This soft and sometimes sad debut is perfectly baked, but a little oversweetened
Autumn is coming. Colder, wetter, darker. Things you must do to survive: buy a chunky knit, stew some beef, huddle around an open fire, drink nutty ale, cuddle a Labrador, put on a sturdy coat and kick fallen leaves, buy Lucy Rose’s debut album. Because ‘Like I Used To’ hugs you hard then hands you a bread roll fresh from the oven. The Great British Bake Off music. Gently rueful opener ‘Red Face’ could soundtrack a sad-eyed soul mourning his ruined crème caramel. The chirpier ‘Place’ could do the same for Sue Perkins noting how clever it was to coat the meringue in a four-layered cake in white chocolate to stop the juice from the pears softening and ultimately collapsing the structure. It’s soft and kind.

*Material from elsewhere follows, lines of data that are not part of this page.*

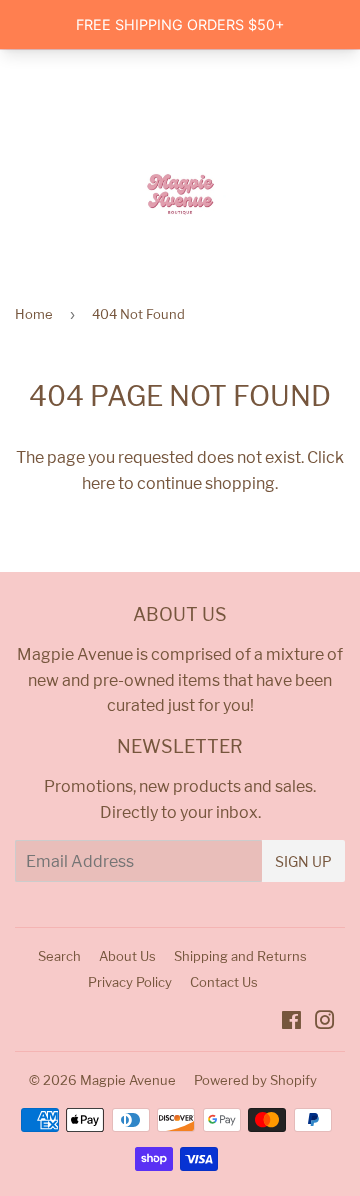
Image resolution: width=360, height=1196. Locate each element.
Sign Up (303, 861)
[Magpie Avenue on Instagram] (325, 1022)
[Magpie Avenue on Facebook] (291, 1022)
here (98, 483)
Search (59, 956)
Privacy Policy (130, 982)
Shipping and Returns (240, 956)
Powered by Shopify (255, 1080)
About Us (127, 956)
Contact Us (224, 982)
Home (34, 314)
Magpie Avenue (128, 1080)
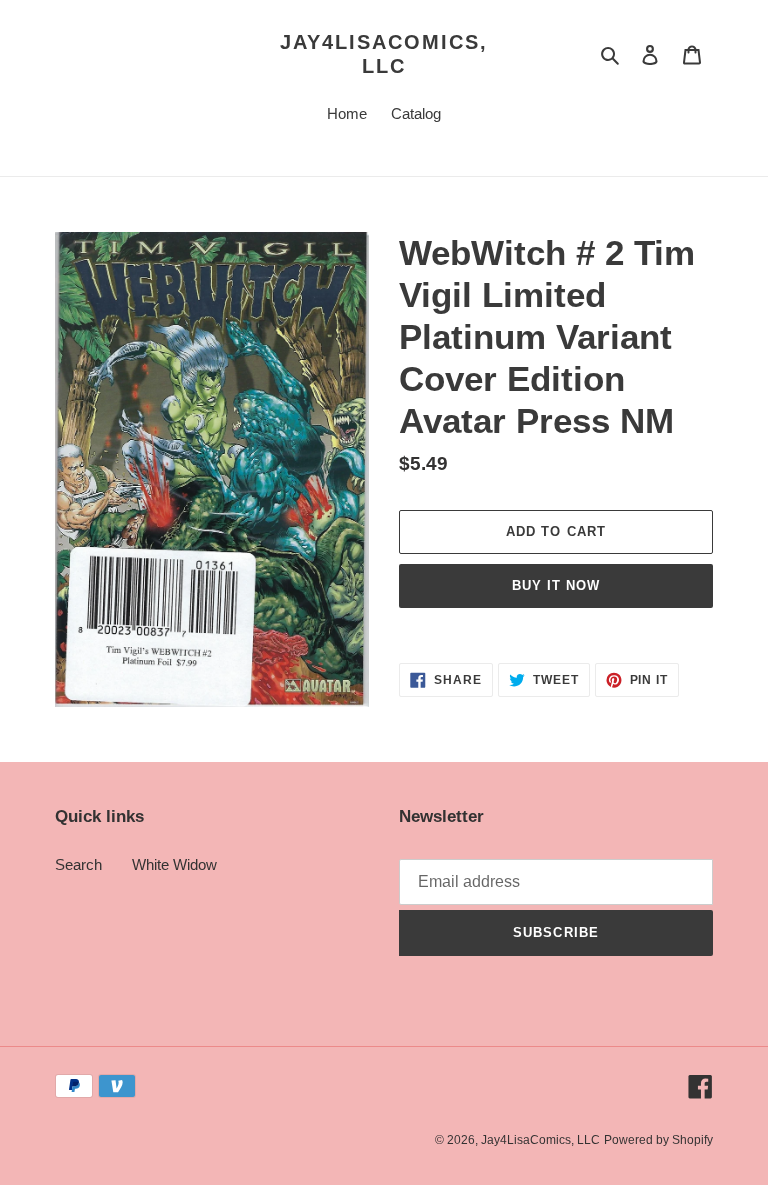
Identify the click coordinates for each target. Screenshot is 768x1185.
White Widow (174, 864)
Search (78, 864)
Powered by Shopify (658, 1140)
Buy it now (556, 585)
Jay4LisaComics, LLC (384, 54)
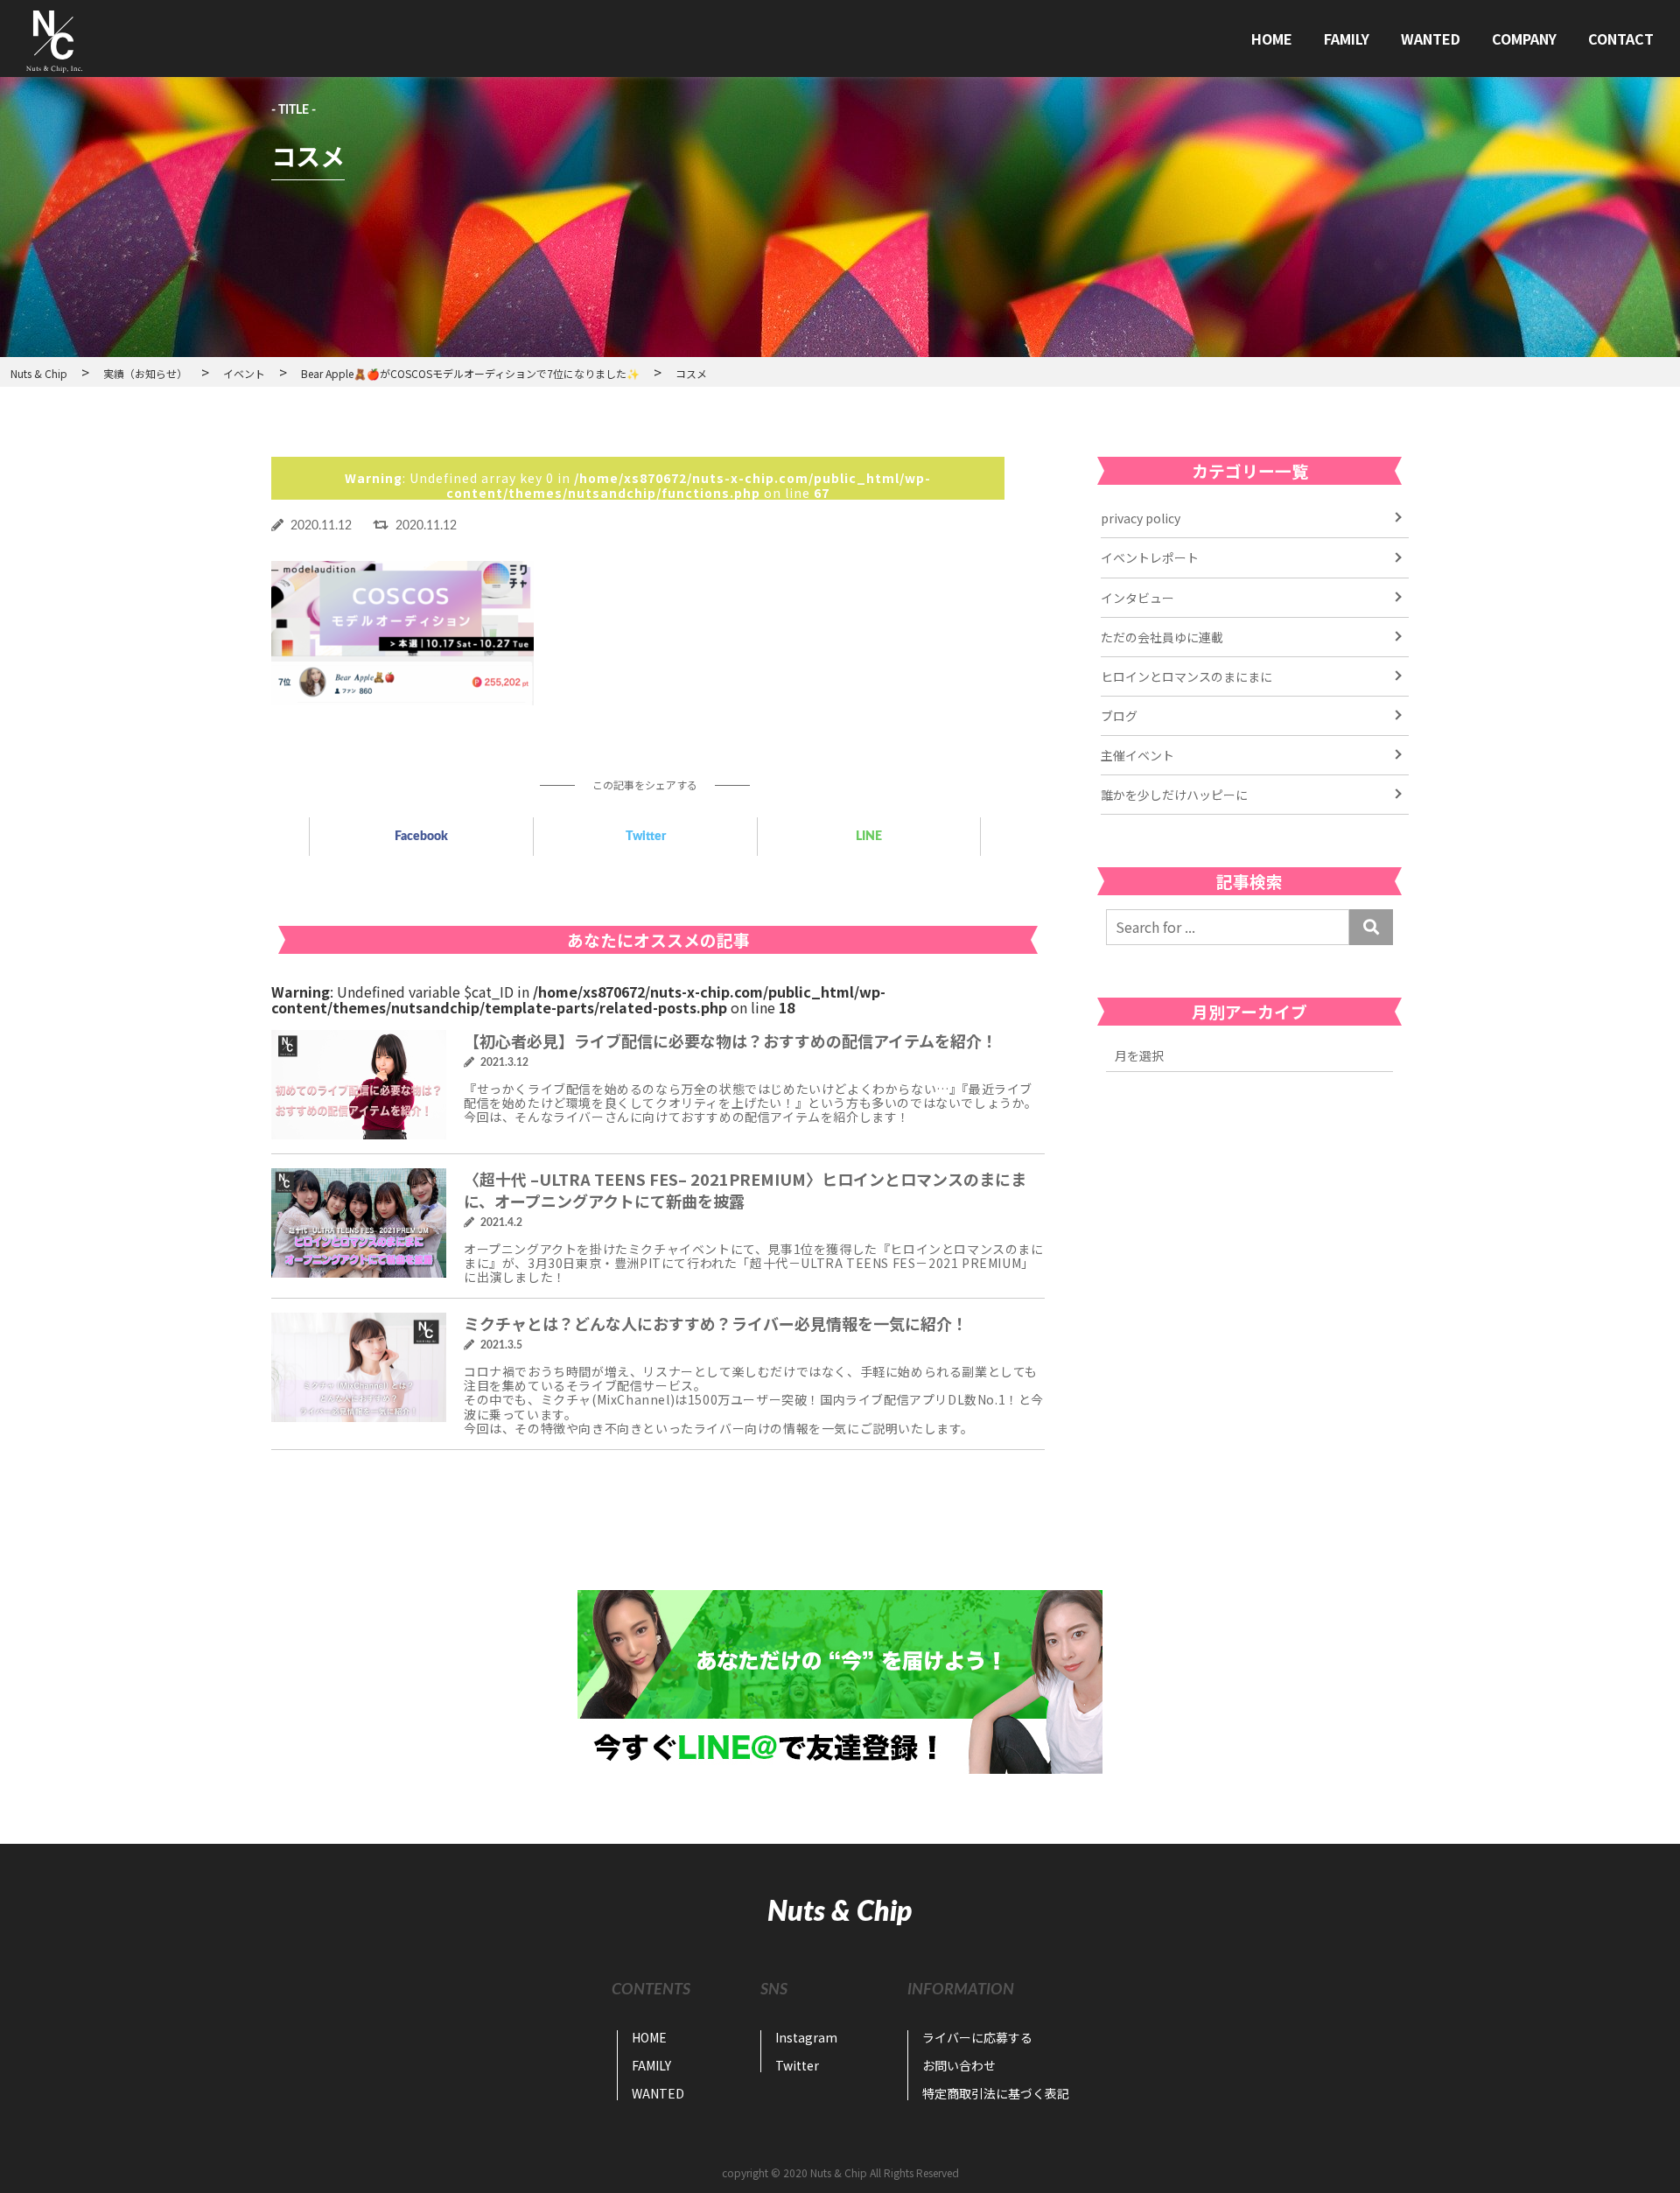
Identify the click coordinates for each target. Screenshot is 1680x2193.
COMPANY (1524, 38)
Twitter (646, 836)
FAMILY (1346, 38)
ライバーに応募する (977, 2037)
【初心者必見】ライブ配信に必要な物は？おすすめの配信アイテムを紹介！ (731, 1040)
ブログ (1119, 716)
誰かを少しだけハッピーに (1174, 794)
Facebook (421, 836)
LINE (869, 836)
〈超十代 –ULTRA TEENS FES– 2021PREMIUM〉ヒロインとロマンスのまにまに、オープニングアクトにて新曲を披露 (745, 1189)
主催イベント (1137, 755)
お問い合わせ (959, 2065)
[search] (1371, 926)
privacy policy (1140, 518)
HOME (1271, 38)
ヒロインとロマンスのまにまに (1186, 676)
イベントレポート (1150, 557)
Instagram (806, 2037)
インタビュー (1137, 597)
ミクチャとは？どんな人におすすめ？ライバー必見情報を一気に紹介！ (716, 1323)
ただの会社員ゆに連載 (1162, 637)
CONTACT (1621, 38)
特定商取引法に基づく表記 (995, 2093)
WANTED (1430, 38)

But these are first impressions. All 11 songs on ‘Like I Used To’ are as tender as a purple bruise, and document an awkward relationship. On ‘Middle Of The Bed’, Rose, the 23-year-old sometime Bombay Bicycle Club vocalist, gets to the heart of the matter over acoustic plucking, snare-drum clips and handclaps: “I’m over it/Over you/All over the town they say I love you/They say I always will/These wounds they won’t heal”. It’s one of many sad moments. Another is ‘Shiver’, a song that feeds the album’s habit of sounding loads like ‘Parachutes’-era Coldplay. She says: “And we stole every moment we had to make the other one feel bad”, before asking, “If we turn back time, could we learn to live right?” It’s not ‘Blood On The Tracks’ or anything, but her words are raw, confused, scrawled diary entries – someone making sense of it all.
There is, though, an arc to ‘Like I Used To’, so just as you start sobbing on Lucy’s behalf, things look up. ‘Bikes’ is delighted with life when, out of absolutely nowhere, it busts out a xylophone solo. And on ‘Don’t You Worry’, Rose begins with: “You’ll take me home tonight/We both know that”, albeit over a violin hum that suggests it’s not as provocative as it sounds. Then, on the final two tracks – ‘First’ and ‘Be Alright’ – it all comes good, with Rose noting,“Yeah we’ll be alright”. It’s weird when you feel genuinely happy for her. And it’s because she’s honest, accessible, and we’ve all been there. Plus her simplicity makes a nice change from all the bloody drama queens in this world.
The problems lie with the fact that a lot of ‘Like I Used To’ is a bit ‘Kumbaya, My Lord’. Comforting? Yes. Exciting? Not quite. So there are choices ahead. She’s cool, connected and posh, like Laura Marling. Fantastically radio-friendly, like Katie Melua. Has Tumblr-using, Eastpak-wearing devotees, like Ed Sheeran. But also: capable of a wild tangent all of her own. Pick one, any one.